China’s CSI Anime Comic Game Index gained as much as 3.1 per cent in early trading against a 0.3 per cent drop seen in the broader market.
China removed Mr Feng Shixin from a government body overseeing its press and publications regulator, five sources who were briefed on the matter said, days after Chinese gaming stocks were hit by proposed rules to curb spending on video games.
The removal of the official was a goodwill gesture to the public and demonstrated China’s “stance of maintaining confidence”, said Mr Rukim Kuang, founder of Beijing-based Lens Consulting.
“It is expected that the proposed gaming draft rule will not be implemented in the short term,” he added.
Mr Feng was removed last week from his position as head of the publishing unit of the Communist Party of China’s Publicity Department, the sources said.
The department oversees the National Press and Publication Administration (NPPA), which, in turn, regulates China’s vast video game sector.
The sources said Mr Feng’s removal was linked to rules that the NPPA announced in December that sent stocks in the world’s largest video game sector, including those of industry giant Tencent, plunging.
China’s State Council Information Office, which handles media queries on behalf of the Chinese government, including on personnel matters, did not immediately respond to a request for comment.

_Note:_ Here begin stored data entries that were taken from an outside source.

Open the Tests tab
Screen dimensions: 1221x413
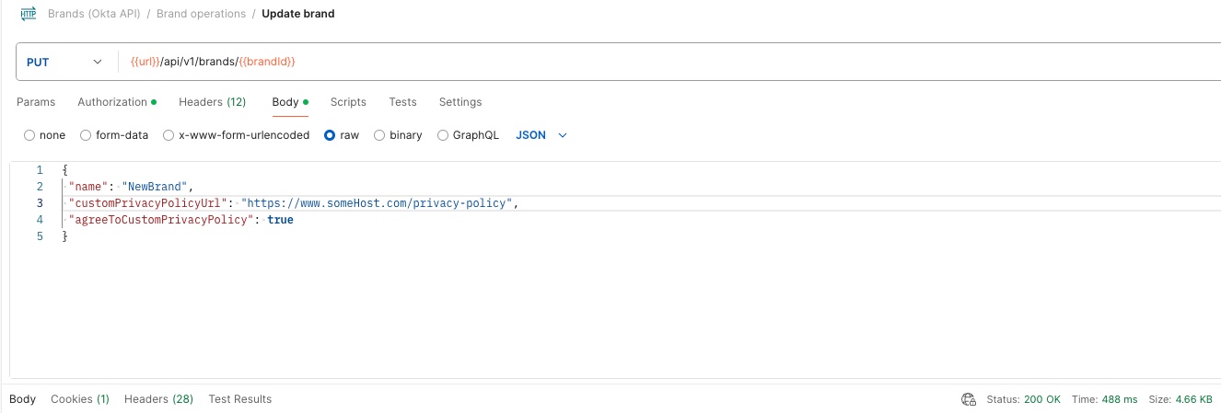click(402, 102)
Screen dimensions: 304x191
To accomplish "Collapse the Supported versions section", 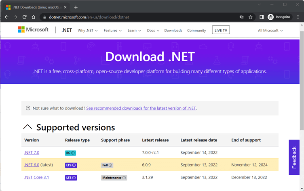I will pos(27,127).
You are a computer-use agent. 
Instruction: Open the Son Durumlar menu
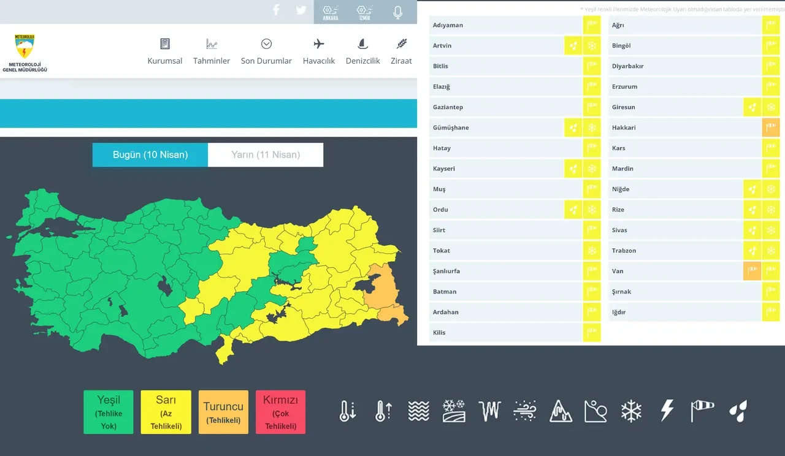pos(266,51)
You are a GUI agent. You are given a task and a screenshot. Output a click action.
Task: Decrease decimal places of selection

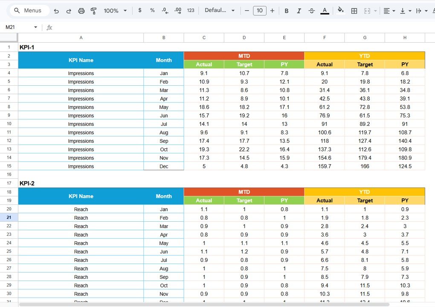(165, 10)
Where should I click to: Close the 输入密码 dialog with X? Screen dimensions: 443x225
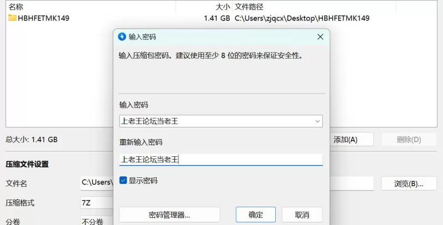tap(320, 37)
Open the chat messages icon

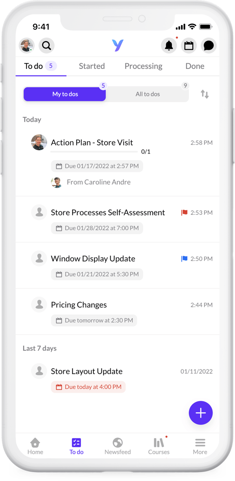pyautogui.click(x=209, y=45)
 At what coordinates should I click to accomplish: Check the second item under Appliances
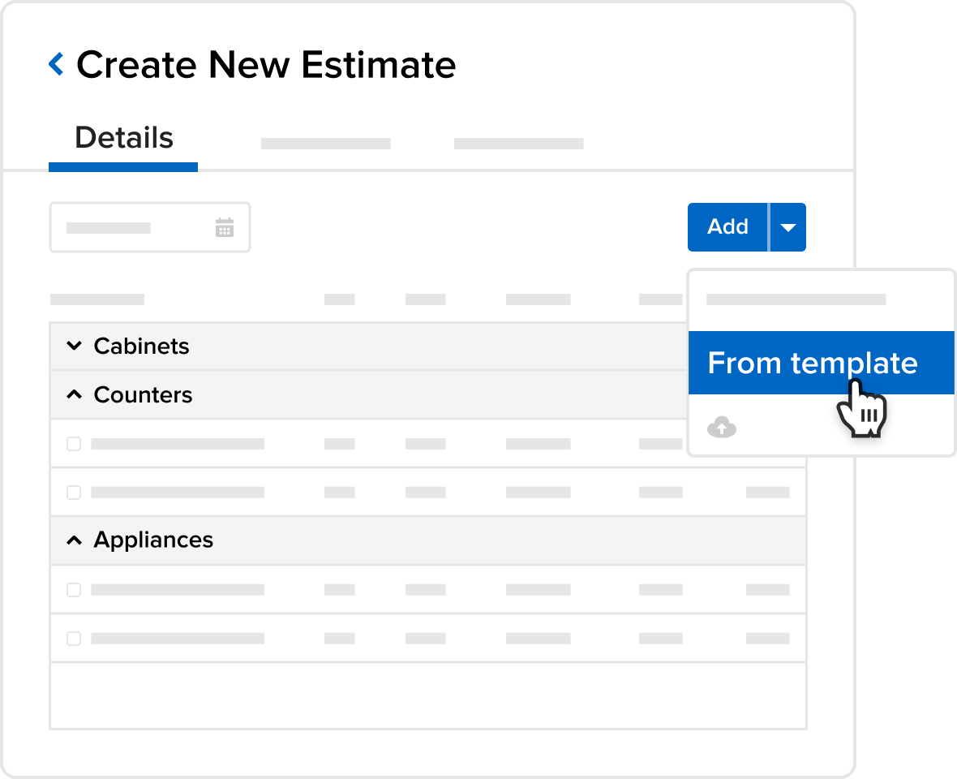click(74, 639)
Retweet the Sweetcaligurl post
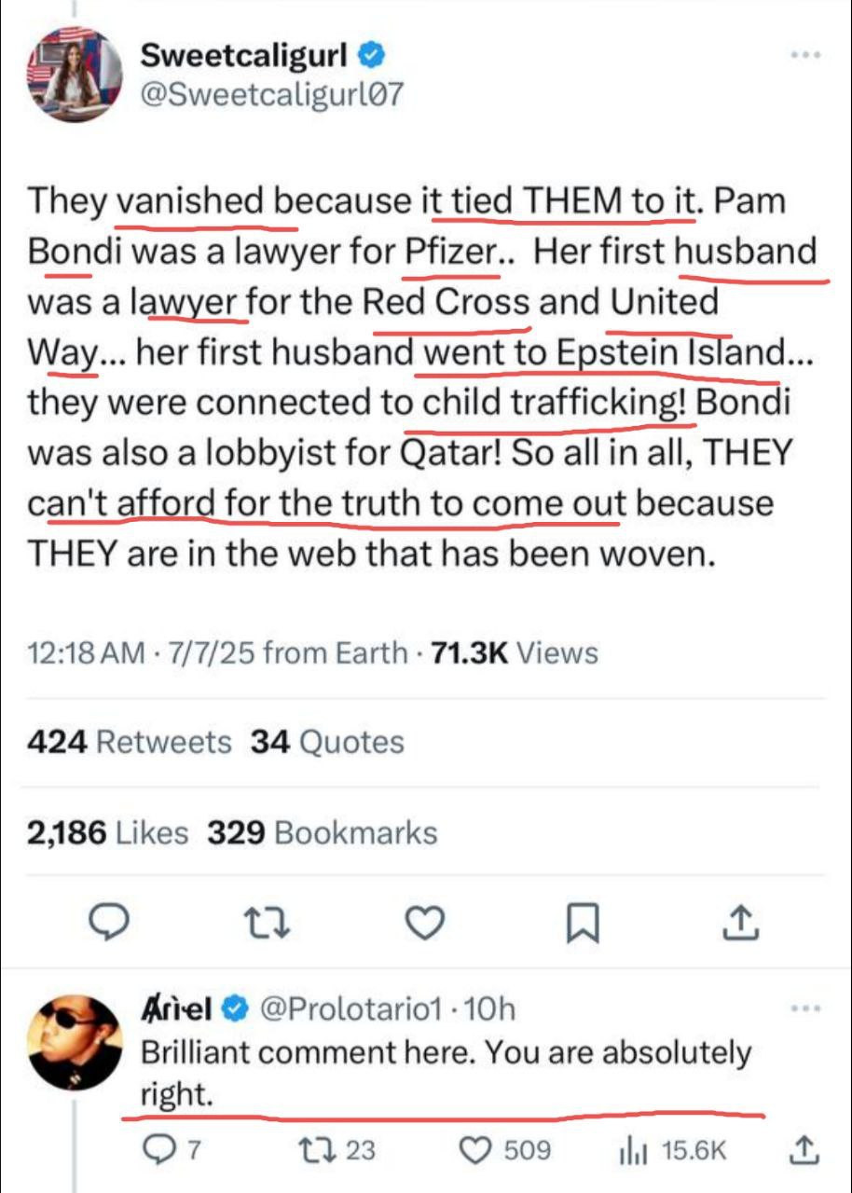 click(269, 923)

The NPPA’s proposed measures, which seek to curb spending and the use of rewards that encourage the playing of video games, triggered fears that the Chinese authorities were once again cracking down heavily on the sector and wiped nearly US$80 billion (S$106 billion) off the market value of Tencent and NetEase, China’s two biggest gaming companies.
Shares in Tencent added 1.35 per cent and NetEase climbed 0.96 per cent on Jan 3, while the Hang Seng benchmark slipped 0.85 per cent.
Analysts also said the plans brought the risks of potential regulatory changes back to the fore in the minds of investors, hurting confidence at a time when Beijing has been trying to boost private-sector investment to spur a slowing economy.
Five days after the rules were announced, the NPPA struck a more conciliatory tone, saying it would improve them by “earnestly studying” public views.
Beijing cracked down heavily on its video gaming sector in 2021.
It set strict playtime limits for those under 18, in addition to suspending approvals of new video games for about eight months, citing concerns over gaming addiction.
The crackdown was part of a wider regulatory tightening across several sectors, including technology and property, and led to 2022 being the Chinese gaming industry’s most difficult year on record as total revenue shrank for the first time.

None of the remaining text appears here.